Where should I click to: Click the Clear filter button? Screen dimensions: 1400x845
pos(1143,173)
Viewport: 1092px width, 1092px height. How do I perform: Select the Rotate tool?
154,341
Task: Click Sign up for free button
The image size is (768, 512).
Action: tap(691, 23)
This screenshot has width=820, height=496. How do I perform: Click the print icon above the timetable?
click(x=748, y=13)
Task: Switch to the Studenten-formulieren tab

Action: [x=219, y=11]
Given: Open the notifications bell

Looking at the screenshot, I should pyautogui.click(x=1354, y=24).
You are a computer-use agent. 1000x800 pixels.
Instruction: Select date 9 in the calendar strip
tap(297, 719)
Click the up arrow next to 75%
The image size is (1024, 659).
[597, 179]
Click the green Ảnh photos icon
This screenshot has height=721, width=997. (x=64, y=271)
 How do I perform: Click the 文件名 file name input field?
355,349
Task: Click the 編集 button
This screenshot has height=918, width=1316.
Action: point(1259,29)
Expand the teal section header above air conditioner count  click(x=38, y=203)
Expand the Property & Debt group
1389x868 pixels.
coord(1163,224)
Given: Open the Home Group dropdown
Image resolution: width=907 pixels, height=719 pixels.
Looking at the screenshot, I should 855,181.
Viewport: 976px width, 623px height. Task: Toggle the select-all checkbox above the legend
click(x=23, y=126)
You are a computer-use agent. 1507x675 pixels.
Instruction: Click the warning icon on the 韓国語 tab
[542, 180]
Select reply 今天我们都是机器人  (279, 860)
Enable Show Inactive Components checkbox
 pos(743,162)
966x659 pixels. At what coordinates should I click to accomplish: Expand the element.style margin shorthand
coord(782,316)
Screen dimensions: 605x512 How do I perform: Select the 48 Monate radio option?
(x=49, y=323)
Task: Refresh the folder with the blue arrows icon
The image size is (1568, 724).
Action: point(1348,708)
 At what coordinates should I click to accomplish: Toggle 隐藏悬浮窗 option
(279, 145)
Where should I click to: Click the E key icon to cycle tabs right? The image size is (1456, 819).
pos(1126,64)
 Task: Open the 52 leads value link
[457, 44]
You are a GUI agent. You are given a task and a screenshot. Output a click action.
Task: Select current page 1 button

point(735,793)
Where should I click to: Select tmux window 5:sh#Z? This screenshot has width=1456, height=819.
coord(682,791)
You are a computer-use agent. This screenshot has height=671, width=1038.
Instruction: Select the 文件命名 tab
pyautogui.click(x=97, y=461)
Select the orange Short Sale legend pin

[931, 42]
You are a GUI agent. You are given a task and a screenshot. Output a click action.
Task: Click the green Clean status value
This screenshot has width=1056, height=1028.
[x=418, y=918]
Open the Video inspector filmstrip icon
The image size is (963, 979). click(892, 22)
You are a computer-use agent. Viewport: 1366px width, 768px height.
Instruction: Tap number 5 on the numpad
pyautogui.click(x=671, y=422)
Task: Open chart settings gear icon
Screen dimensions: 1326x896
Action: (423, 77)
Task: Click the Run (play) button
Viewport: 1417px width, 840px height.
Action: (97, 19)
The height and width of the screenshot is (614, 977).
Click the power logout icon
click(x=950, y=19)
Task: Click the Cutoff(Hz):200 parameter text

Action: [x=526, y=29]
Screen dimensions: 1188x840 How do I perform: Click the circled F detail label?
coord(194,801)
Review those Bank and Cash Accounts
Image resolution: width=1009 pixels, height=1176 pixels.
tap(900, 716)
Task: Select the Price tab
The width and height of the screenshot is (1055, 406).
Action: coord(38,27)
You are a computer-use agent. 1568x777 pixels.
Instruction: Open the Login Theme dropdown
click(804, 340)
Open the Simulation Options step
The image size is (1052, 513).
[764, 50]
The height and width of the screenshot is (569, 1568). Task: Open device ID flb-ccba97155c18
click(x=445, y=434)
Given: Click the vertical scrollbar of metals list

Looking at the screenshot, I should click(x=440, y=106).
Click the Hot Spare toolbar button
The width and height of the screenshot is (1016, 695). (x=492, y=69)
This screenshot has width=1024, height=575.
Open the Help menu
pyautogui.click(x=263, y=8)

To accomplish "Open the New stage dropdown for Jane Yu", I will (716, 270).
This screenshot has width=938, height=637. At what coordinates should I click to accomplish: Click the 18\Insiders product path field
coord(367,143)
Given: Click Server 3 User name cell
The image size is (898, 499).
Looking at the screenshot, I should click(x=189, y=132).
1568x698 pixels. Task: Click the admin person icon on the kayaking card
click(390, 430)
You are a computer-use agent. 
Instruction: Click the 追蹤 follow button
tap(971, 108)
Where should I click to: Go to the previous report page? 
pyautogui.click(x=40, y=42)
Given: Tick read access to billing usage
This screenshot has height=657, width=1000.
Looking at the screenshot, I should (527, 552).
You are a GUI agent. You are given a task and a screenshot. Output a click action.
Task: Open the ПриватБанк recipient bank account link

----

Requirement: Repeat the entries from the line with "You are a computer-use agent. 1000x800" up to and including the line with "The image size is (963, 979). click(892, 22)", swapping "Instruction" for "Goal" and leaving everything else unchanged.

Answer to the exercise:
You are a computer-use agent. 1000x800 pixels.
Goal: Select date 9 in the calendar strip
tap(297, 719)
Click the up arrow next to 75%
The image size is (1024, 659).
[597, 179]
Click the green Ảnh photos icon
This screenshot has height=721, width=997. (x=64, y=271)
 How do I perform: Click the 文件名 file name input field?
355,349
Task: Click the 編集 button
This screenshot has height=918, width=1316.
Action: point(1259,29)
Expand the teal section header above air conditioner count  click(x=38, y=203)
Expand the Property & Debt group
1389x868 pixels.
coord(1163,224)
Given: Open the Home Group dropdown
Image resolution: width=907 pixels, height=719 pixels.
Looking at the screenshot, I should 855,181.
Viewport: 976px width, 623px height. Task: Toggle the select-all checkbox above the legend
click(x=23, y=126)
You are a computer-use agent. 1507x675 pixels.
Goal: Click the warning icon on the 韓国語 tab
[542, 180]
Select reply 今天我们都是机器人  (279, 860)
Enable Show Inactive Components checkbox
 pos(743,162)
966x659 pixels. At what coordinates should I click to accomplish: Expand the element.style margin shorthand
coord(782,316)
Screen dimensions: 605x512 How do I perform: Select the 48 Monate radio option?
(x=49, y=323)
Task: Refresh the folder with the blue arrows icon
The image size is (1568, 724).
Action: point(1348,708)
 At what coordinates should I click to accomplish: Toggle 隐藏悬浮窗 option
(279, 145)
Where should I click to: Click the E key icon to cycle tabs right? The image size is (1456, 819).
pos(1126,64)
 Task: Open the 52 leads value link
[457, 44]
You are a GUI agent. You are given a task and a screenshot. Output a click action.
Task: Select current page 1 button

point(735,793)
Where should I click to: Select tmux window 5:sh#Z? This screenshot has width=1456, height=819.
coord(682,791)
You are a computer-use agent. This screenshot has height=671, width=1038.
Goal: Select the 文件命名 tab
pyautogui.click(x=97, y=461)
Select the orange Short Sale legend pin

[931, 42]
You are a GUI agent. You are given a task and a screenshot. Output a click action.
Task: Click the green Clean status value
This screenshot has width=1056, height=1028.
[x=418, y=918]
Open the Video inspector filmstrip icon
The image size is (963, 979). click(892, 22)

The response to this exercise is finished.